Medicaid Medicare Nursing Home Nursing Homes

Free-Market Healthcare? Nursing Home Payment and Financing

Although many people believe that the U.S. healthcare system is a free-market, that is far from the case.  Consider nursing homes.  Two-thirds of patient spending on nursing home care comes from public sources.

 

LTC_Financing_2010

Not only do public funds pay for the variable cost of running nursing homes, but the federal government also provides low-interest loans to nursing homes. MedPAC reports:

Lending by the Department of Housing and Urban Development (HUD) continues to be an important source of funds [for nursing homes]. Since 2008, HUD’s lending dramatically increased as a result of an overhaul of its federally insured mortgage program for nursing homes under Section 232/222. Between 2010 and 2011, the number of HUD financed projects increased 14 percent (to 421 projects), with insured amounts totaling $3.4 billion in 2011…HUD is expected to maintain the same level of activity for 2012, but projects may be smaller.

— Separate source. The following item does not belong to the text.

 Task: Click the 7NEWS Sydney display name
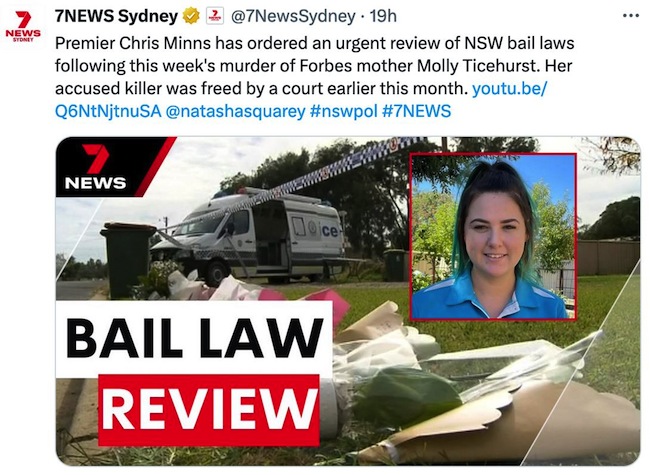click(116, 16)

Public financing is not a problem if the government is receiving a good value for its money. It appears, however, that skilled nursing facilities are making money hand over fist.

In 2010, the aggregate Medicare margin for freestanding SNFs was 18.5 percent, the 10th consecutive year with average margins above 10 percent. Since 2006, Medicare payments per day have increased faster than costs per day, resulting in growing SNF margins. From 2009 to 2010, aggregate Medicare payments per day grew 4.2 percent, while Medicare costs per day grew 3.6 percent…There has been a large decline in the number of SNFs with negative Medicare margins and the size of their losses.

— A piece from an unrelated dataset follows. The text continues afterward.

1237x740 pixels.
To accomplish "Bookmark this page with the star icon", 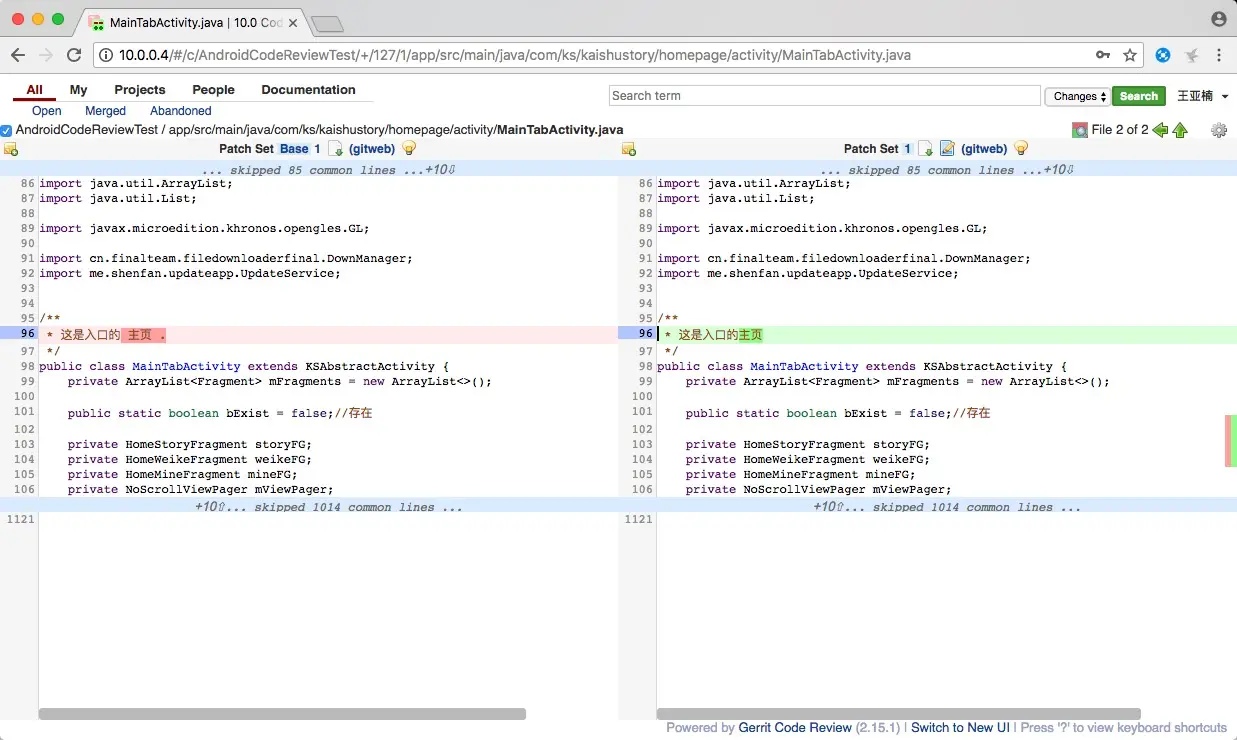I will (1130, 55).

Another reason it appears that CMS is overpaying for services is that Medicare’s FFS program pays a 34 percent higher price to skilled nursing facilities than do private insurers through Medicare Advantage. Although MA beneficiaries needing SNF services are likely healthier than FFS needed similar services, it is unlikely that patient case mix justifies this differential.

Nursing homes have generally been losing money on Medicaid patients.  The aggregate non-Medicare margin was -1.2 percent in 2010.